Dozens of pro-Palestinian activists were prevented from boarding Israel-bound flights on Friday, due to the fact that their names appeared on a blacklist distributed by the Israeli government to a number of European airlines.
The activists were on their way to participate in a fly-in protest against Israeli construction in West Bank settlements, scheduled to take place on Sunday. Last July, a similar “fly-in” took place, with over 300 international activists arriving in Israel, and 120 detained.
In the letter, which was obtained by Haaretz, Amnon Shmueli of the Interior Ministry's Population and Immigration Authority writes, "In light of statements by radical pro-Palestinian activists indicating that they intend to arrive on commercial flights from abroad, in order to disturb the peace and confront security forces at Ben Gurion International Airport and at other points of friction, it has been decided to forbid their entrance, in accordance with my authority according to the Law of Entry to Israel."
Referring to a list of names of known pro-Palestinian activists whom Israel suspects will attempt to enter the country over the weekend, which was included in the letter, Shmueli writes, "In light of the above, you are requested not to board them onto Israel-bound flights.
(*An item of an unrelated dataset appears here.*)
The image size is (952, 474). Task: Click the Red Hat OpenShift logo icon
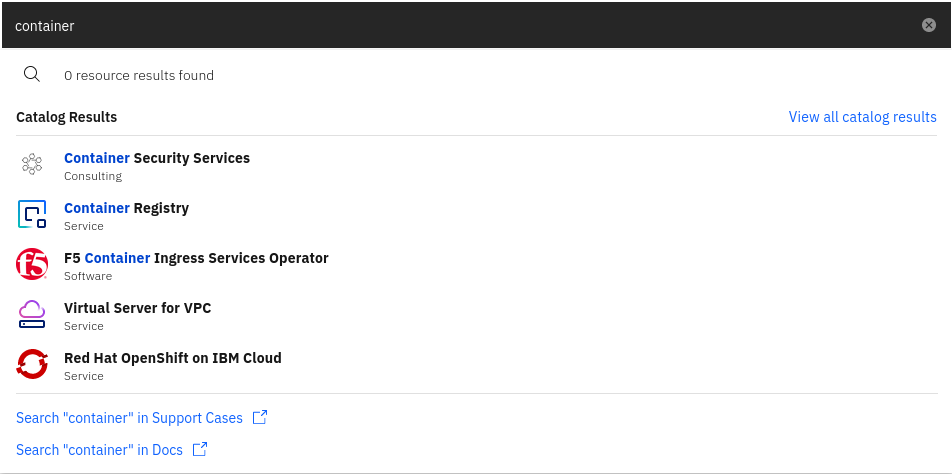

The letter then goes on to threaten punitive steps if the airlines fail to comply with Israeli demands. "A failure to uphold this directive is liable to lead to leveling of sanctions against the airlines."
"This is only a partial list, and additional lists will be sent subsequently. There is a high probability that the entry of additional activists will be prevented, whose names we cannot pass on ahead of time," the letter continues.
After receiving the letter, a number of European airlines, including the German airline Lufthansa, contacted activists whose names appeared on the list and notified them that their tickets had been cancelled and would be refunded.
Police expect between 500 and 1,000 activists will attempt to enter Israel from European countries as part of the action, called "Welcome to Palestine." Police are planning to intercept them at the airport and prevent their entry into the country. Hundreds of police officers are expected to be stationed at the airport ahead of their arrival, most of them unarmed and clothed in civilian dress.